Scope of the Law and Key Provisions
China’s Cybersecurity Law focuses on the nature and flow of digital information that has been generated in China. It places a strong emphasis on securing personal information and other important data that has been collected in China, and standardises its collection and usage.
Network operators (currently defined as the owners and administrators of networks and network service providers) are expected, amongst other things, to:
clarify cybersecurity responsibilities within their organisation;
take technical measures to safeguard network operations and prevent data leaks and theft; and
report any cybersecurity incidents to both users of the network and the relevant implementing department for that sector.

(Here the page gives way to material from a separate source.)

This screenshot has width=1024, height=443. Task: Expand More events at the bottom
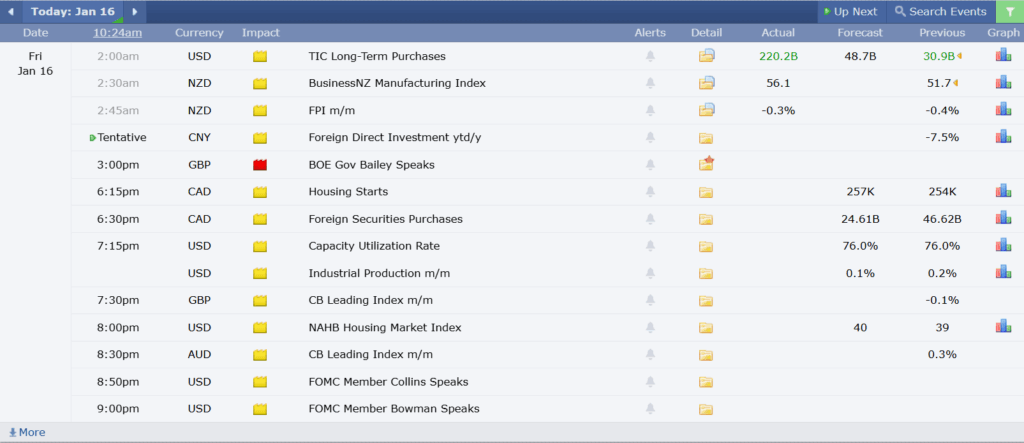(x=26, y=432)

According to recently released draft guidelines, network operators can transfer data overseas under most circumstances. However they would be required to carry out regular security self-assessments to gauge the risk of data transfers based on factors such as quantity, scope and sensitivity of the data. Where the nature of the data is deemed to be “important” (for example, if it relates to population and health, marine environment or sensitive geographic information, or other information likely to affect national security or the public interest), network operators would be subject to further inspection, and could be prevented from transferring the data overseas.

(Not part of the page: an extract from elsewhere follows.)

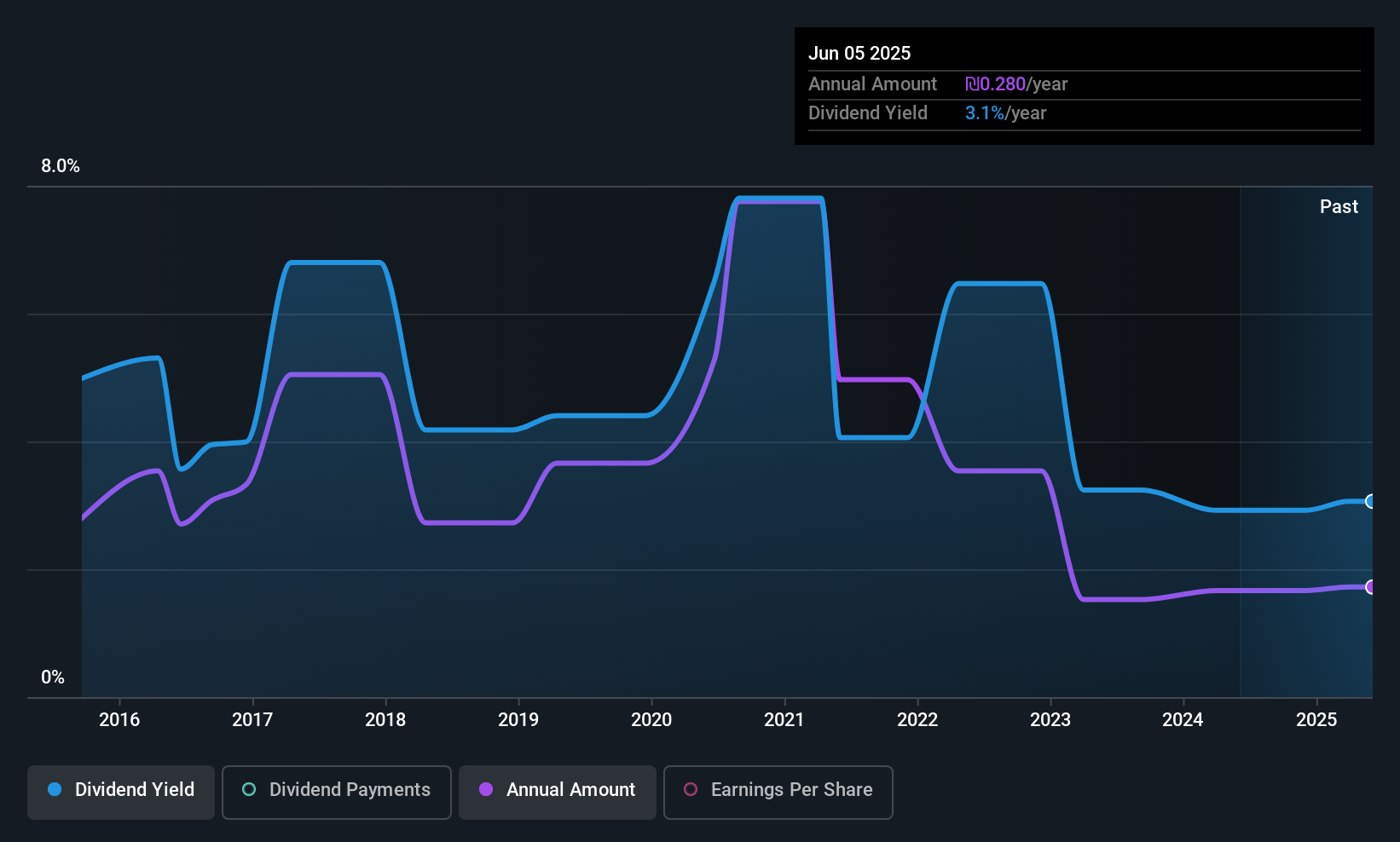Click the Past label in the chart
This screenshot has width=1400, height=842.
coord(1339,206)
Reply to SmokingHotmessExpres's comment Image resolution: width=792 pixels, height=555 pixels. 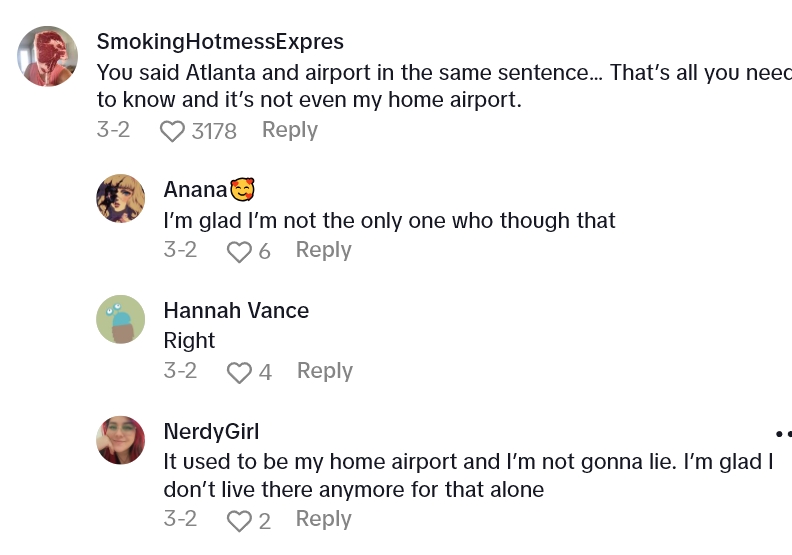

Critical information infrastructure operators face additional, more stringent, obligations. There is currently no fixed definition of the term “critical information infrastructure operator”. This means that organisations operating in sectors removed from telecommunications infrastructure could still be impacted by the law’s more stringent requirements.

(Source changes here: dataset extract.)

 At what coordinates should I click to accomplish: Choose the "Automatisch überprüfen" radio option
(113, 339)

Such operators are expected, amongst other things, to:
store personal information and important data collected and generated in China within mainland China. If transmission of such data out of China is necessary due to business needs, clearance procedures shall be followed according to separate rules formulated by the Cyberspace Administration of China;
procure “safe and controllable” Internet technologies, products and services; and
conduct regular audits of cyber-technology systems and processes.
Securing the supply chain – regulating the use of certified network products and services
Specialised equipment, products and services designed to ensure network security (such as routers, switches and servers) must adhere to compulsory government standards in order to be used in China. Any critical information infrastructure operator using network-related products and services that are important to national security and the public interest must go through network security reviews.
Related measures on cloud services operations
Cloud service operators are expected, amongst other things, to:
hold a value-added telecommunications license (which are still subject to certain foreign investment restrictions);
construct cloud service platforms within the territory of China; and
locate service and data storage facilities in China for services that target Chinese users.
Cloud service providers may also need to follow the same draft requirements for security self-assessment and potential audits by regulators as are applicable to network operators when transferring personal information and “important data” across borders.
New directives have also been released aimed at "clearing up" and regulating the Internet access service market. Under these moves, telecom businesses will need prior approval before providing VPN services. Businesses using unapproved VPNs could be impacted if the particular VPN they are using is affected by the regulations. Foreign businesses who need to access cross-border networks can rent VPNs from authorized carriers. We recommend checking whether the provider of your VPN is licensed in China.
As the cybersecurity laws in China are constantly evolving, we will keep you informed as changes develop. We recommend that businesses in Malaysia that has businesses and operations in China to,
keep yourself updated on Chinese cybersecurity laws and how they will relate to your business,
review your policies on information technology, information security management and personally identifiable information;
check whether your VPN provider in China is a “licensed” provider; and
consider whether you might need to seek specialised legal and/or technical advice.